Famille déchirée, famille recousue


Famille déchirée, famille recousue

Notre petite soeur

Trois sœurs de 25 à 35 ans vivent ensemble dans une maison de famille pleine de charme et de souvenirs. Elles ont bien de la bonté puisqu’elles décident de se rendre à l’autre bout du Japon pour assister aux obsèques de leur père qui les a abandonnées il y a une quinzaine d’années. La mère, blessée, s’est elle aussi envolée très loin du nid familial avec un amant.

Aux obsèques, elles font la connaissance d’une demi-soeur de quatorze ans, Suzu, une jeune fille polie et souriante, encore plus jolie que ses trois aînées, ce qui n’est pas peu dire. A la gare de départ, surprise : la plus âgée des grandes sœurs, la sage Sachi, propose à Suzu de venir vivre avec elles. Celle-ci accepte et débarque peu après à Kamakura, jolie ville balnéaire au sud de Tokyo. Les trois sœurs deviennent quatre, comme les Mousquetaires.

Commence alors une chronique familiale extrêmement touchante. On n’est pas du tout chez Tchekhov, on ne soupire pas sans arrêt que la vie est ennuyeuse et qu’il faudrait s’installer à Moscou. On est du côté de chez Proust par l’attention amoureuse portée à la nature, aux fleurs du jardin, au vieux prunier et évidemment aux cerisiers, dont la floraison semble provoquer chez tous les Japonais une extase calme, bien supérieure au mescal et à l’héroïne. On est chez Proust également par les réminiscences, les petites madeleines qui sont ici des toasts aux alevins, un paysage, ou encore une liqueur de prune amoureusement concoctée de génération en génération.
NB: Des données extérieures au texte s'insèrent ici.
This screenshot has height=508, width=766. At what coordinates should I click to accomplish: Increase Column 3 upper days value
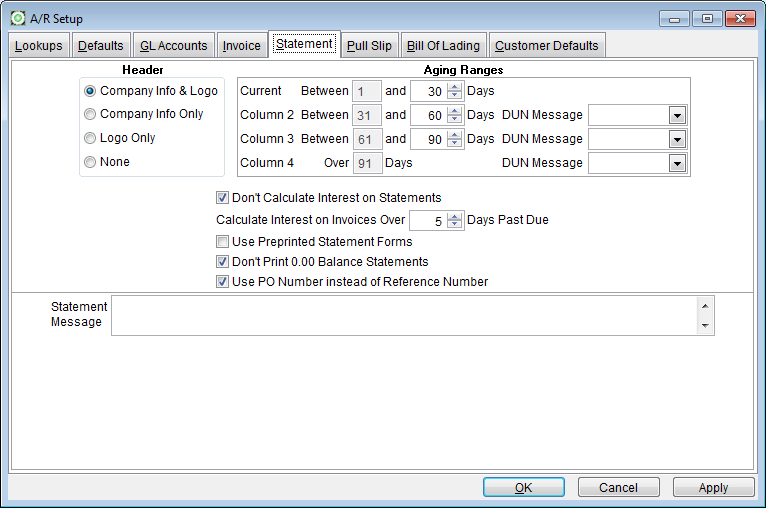455,134
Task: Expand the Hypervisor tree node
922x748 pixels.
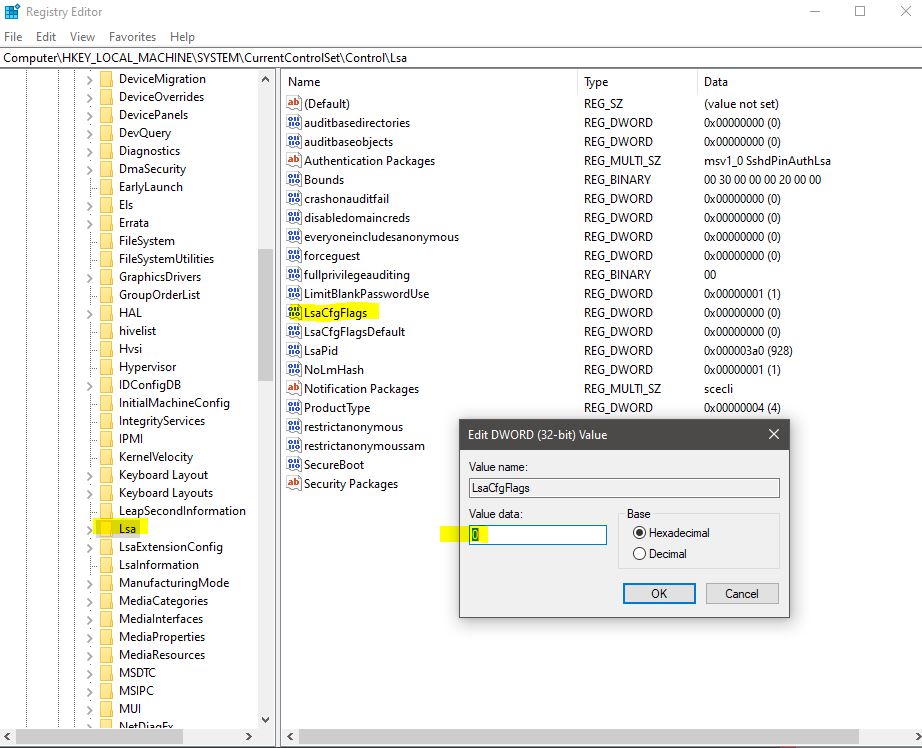Action: click(x=88, y=366)
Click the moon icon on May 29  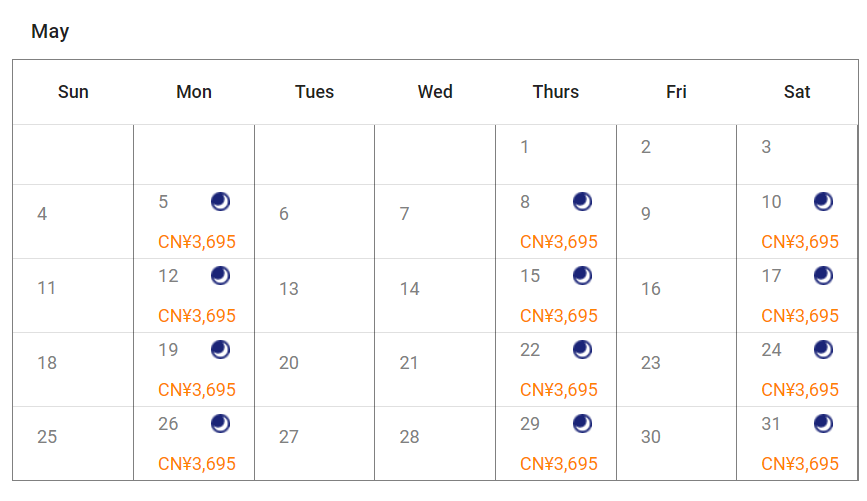[x=583, y=424]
Ce sont autant de rappels des morts de la famille, la bonne grand-mère comme le salaud de père qui les a quittées, qu’elles continuent  pourtant à aimer et dont elles demandent à la petite sœur ce que fut la fin de sa vie. Par les évocations et les récits, les mémoires des personnages se complètent les unes les autres, ce qui fait reculer les souffrances et les non-dits familiaux.
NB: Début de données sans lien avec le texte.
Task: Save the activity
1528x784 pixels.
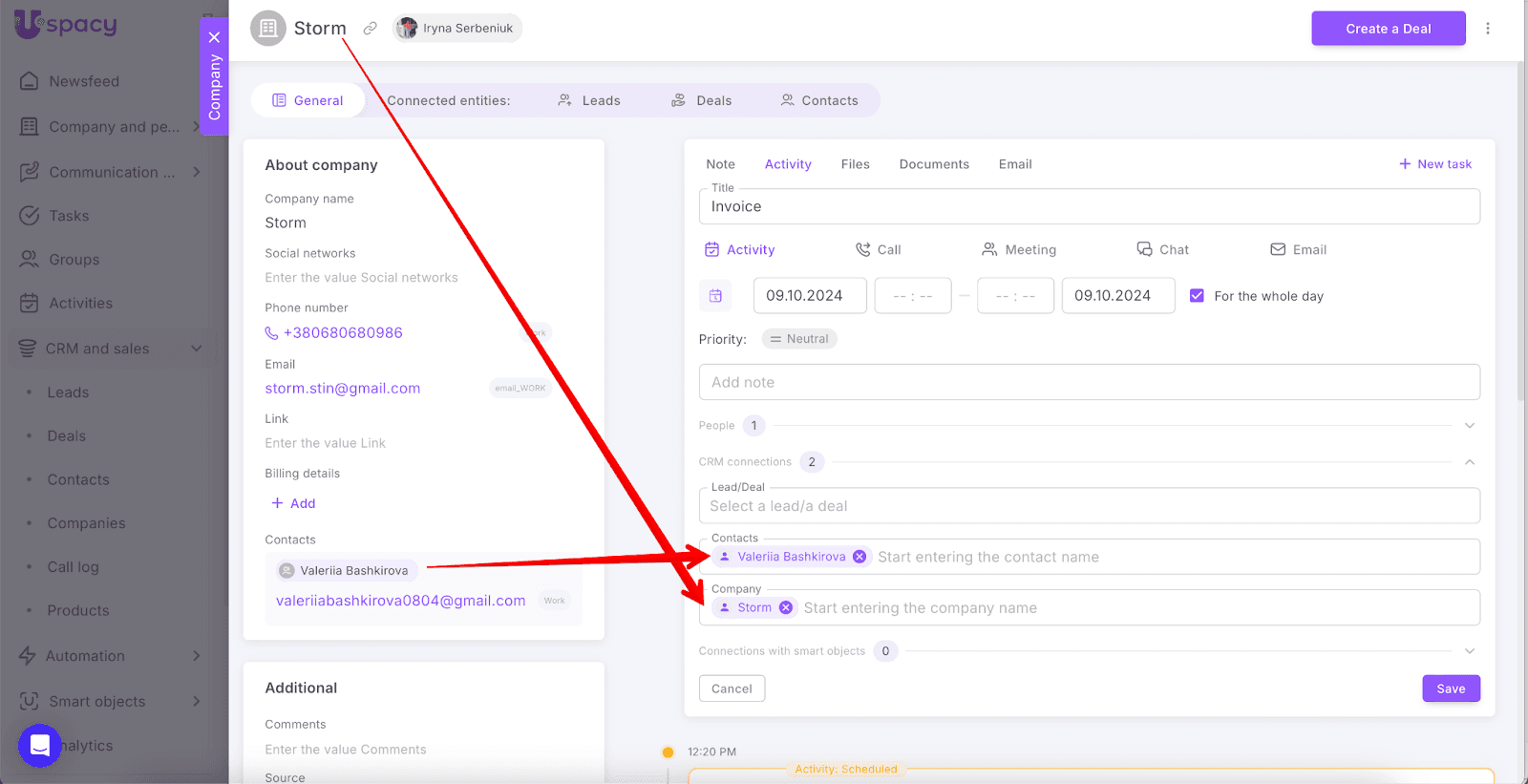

Le récit semble se dérouler à travers un quotidien souriant, sans trop d’aspérités, sans disputes ni drames d’amour, puisque les hommes sont relégués au second plan. Cette gentillesse, ce côté « bisounours »’ (mot exaspérant, scie d’époque, mais dont il faut avouer qu’il dit bien ce qu’il veut dire) a fait rater l’essentiel du film à une bonne moitié des critiques. On a même parlé de feel good movie, ce qui revient à peu près à prendre Du côté de chez Swann pour un épisode de Plus belle la vie.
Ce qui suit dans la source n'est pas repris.